Stored data entries
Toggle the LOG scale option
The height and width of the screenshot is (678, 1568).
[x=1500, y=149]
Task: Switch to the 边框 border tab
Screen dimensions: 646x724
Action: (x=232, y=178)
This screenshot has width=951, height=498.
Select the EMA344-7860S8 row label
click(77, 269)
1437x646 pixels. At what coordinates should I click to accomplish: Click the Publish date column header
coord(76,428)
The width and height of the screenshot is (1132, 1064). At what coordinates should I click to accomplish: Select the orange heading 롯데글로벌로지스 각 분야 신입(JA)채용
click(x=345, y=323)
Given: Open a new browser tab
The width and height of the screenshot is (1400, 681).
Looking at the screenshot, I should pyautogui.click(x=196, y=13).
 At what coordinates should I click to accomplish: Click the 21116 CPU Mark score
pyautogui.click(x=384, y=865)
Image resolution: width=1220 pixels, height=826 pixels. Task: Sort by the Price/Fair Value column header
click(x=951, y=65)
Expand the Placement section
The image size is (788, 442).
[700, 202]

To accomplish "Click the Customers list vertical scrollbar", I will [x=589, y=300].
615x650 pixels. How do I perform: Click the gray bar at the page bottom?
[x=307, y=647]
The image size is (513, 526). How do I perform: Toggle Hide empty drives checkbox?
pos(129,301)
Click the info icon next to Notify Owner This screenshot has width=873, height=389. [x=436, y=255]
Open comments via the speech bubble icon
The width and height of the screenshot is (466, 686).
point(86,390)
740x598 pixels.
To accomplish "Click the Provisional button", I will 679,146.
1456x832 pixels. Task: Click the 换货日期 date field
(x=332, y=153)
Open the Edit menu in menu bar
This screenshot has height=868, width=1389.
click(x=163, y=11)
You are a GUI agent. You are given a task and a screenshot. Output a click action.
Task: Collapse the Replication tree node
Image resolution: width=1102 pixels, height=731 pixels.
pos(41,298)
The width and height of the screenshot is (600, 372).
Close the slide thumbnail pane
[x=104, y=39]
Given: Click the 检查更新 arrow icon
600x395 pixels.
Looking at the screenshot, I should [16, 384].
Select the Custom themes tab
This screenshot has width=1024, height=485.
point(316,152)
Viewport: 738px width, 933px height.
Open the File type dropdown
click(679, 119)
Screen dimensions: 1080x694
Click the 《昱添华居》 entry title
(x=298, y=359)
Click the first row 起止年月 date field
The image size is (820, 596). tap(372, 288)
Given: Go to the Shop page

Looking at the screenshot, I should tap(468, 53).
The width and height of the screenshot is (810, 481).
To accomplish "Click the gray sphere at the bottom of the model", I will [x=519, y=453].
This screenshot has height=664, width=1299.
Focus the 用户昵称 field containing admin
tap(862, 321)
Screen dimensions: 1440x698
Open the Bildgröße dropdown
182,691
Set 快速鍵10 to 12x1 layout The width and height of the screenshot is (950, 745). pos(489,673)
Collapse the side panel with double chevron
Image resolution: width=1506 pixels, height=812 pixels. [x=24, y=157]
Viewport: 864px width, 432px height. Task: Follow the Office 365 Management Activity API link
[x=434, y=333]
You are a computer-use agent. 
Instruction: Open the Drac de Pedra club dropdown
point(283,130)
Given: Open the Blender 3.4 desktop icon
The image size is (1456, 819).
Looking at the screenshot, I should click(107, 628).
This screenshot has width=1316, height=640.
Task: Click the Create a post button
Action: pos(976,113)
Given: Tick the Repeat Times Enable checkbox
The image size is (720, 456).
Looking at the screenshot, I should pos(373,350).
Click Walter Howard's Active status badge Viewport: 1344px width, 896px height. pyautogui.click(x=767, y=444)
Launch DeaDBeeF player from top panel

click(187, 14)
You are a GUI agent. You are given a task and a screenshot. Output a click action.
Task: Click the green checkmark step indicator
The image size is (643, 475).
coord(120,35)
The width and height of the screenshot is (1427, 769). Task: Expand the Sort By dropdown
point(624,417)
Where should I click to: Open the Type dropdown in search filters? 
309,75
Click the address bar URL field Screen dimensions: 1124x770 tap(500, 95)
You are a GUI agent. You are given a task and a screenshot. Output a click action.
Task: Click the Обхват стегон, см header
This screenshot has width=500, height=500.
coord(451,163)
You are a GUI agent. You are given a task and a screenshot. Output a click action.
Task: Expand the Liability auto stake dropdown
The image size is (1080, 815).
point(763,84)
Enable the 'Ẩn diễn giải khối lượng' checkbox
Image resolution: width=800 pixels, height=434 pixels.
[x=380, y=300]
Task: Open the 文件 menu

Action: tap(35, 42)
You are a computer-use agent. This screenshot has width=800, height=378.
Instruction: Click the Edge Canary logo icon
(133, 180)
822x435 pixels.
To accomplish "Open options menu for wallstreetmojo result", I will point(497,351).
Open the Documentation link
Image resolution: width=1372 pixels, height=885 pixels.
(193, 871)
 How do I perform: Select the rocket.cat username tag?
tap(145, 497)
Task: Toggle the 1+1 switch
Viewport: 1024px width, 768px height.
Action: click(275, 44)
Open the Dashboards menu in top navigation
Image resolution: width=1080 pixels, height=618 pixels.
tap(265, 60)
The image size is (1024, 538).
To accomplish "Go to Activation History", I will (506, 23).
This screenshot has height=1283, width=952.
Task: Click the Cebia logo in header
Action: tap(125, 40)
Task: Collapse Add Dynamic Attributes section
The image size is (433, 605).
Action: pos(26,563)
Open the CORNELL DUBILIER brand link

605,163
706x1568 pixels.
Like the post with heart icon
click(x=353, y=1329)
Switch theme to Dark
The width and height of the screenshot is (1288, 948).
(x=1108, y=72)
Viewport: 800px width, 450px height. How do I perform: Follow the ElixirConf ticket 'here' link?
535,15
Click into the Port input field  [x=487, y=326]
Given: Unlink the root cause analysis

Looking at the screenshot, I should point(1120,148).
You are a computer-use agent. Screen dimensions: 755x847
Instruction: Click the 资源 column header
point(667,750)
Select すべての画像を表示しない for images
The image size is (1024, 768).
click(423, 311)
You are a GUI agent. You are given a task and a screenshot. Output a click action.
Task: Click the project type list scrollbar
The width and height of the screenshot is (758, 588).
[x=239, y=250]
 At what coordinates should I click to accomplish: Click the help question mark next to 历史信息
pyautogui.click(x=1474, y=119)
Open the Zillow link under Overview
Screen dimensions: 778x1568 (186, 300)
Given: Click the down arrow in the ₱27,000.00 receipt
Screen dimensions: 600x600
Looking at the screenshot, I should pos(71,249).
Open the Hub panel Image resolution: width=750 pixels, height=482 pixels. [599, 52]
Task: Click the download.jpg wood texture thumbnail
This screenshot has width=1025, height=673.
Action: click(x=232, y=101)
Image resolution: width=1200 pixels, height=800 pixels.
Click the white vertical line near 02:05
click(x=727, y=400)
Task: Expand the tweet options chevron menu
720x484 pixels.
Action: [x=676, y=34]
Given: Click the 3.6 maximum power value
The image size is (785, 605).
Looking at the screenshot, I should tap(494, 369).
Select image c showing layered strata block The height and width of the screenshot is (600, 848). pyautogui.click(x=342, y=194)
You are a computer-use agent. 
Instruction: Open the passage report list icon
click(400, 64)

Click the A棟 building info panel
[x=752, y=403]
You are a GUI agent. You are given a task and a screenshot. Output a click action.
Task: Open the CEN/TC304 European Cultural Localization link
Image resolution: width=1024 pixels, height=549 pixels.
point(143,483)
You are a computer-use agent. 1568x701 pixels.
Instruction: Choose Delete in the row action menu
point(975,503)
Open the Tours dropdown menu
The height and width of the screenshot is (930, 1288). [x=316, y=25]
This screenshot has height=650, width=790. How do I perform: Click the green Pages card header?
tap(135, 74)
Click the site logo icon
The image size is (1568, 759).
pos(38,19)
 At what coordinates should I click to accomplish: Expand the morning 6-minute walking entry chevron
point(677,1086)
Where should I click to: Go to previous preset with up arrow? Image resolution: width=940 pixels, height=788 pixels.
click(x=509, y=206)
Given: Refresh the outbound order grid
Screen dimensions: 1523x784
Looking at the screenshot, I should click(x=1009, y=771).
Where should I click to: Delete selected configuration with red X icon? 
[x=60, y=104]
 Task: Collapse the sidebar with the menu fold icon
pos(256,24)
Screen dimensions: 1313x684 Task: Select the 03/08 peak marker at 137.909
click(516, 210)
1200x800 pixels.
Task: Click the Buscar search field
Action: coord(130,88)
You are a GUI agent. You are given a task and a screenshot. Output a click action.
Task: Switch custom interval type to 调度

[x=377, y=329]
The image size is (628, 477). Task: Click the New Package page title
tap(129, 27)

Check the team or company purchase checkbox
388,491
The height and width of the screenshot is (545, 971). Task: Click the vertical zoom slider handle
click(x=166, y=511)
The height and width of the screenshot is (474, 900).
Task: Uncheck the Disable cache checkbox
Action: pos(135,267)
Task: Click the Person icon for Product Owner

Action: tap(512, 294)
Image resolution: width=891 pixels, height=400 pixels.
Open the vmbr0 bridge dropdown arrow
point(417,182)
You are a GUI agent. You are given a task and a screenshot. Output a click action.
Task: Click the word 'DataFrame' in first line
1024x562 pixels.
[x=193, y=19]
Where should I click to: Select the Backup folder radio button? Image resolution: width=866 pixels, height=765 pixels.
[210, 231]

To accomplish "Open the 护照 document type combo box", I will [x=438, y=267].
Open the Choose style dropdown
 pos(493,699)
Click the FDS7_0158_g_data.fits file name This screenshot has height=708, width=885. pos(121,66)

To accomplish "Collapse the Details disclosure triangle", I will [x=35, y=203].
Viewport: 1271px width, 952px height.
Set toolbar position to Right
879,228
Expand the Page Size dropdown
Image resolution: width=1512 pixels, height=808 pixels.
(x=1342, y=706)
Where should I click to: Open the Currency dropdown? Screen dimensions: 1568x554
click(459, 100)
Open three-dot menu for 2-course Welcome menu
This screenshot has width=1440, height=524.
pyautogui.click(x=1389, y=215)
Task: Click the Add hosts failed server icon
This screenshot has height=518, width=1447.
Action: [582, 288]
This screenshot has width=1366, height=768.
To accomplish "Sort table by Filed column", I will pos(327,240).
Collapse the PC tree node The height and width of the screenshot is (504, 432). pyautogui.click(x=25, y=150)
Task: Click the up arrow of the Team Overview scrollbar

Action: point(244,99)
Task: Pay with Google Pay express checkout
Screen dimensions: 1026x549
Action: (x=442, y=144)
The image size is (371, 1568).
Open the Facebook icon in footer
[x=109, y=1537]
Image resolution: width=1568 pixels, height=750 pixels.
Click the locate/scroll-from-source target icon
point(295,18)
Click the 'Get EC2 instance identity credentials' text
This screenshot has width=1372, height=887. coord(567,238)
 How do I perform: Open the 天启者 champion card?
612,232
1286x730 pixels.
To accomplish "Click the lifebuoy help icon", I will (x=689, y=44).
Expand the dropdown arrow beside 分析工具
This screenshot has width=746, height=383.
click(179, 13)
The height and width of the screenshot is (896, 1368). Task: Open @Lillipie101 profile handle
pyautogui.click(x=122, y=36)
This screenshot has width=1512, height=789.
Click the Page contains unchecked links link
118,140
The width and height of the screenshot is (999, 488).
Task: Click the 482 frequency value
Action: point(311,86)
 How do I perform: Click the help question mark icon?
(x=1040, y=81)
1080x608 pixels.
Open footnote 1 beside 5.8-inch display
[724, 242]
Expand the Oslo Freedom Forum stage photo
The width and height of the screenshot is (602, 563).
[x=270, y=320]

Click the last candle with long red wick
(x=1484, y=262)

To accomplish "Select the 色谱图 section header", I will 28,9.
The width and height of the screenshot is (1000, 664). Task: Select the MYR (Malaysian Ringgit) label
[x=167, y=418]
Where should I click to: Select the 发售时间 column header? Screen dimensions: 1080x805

THE TASK → Lines above with "computer" in them are the ones to copy.

SOLVED EXERCISE →
You are a computer-use agent. 
You are a computer-use agent. This screenshot has width=800, height=378.
You are a computer-use agent. Screen dimensions: 755x847
You are a computer-use agent. 
You are a computer-use agent. 1568x701 pixels.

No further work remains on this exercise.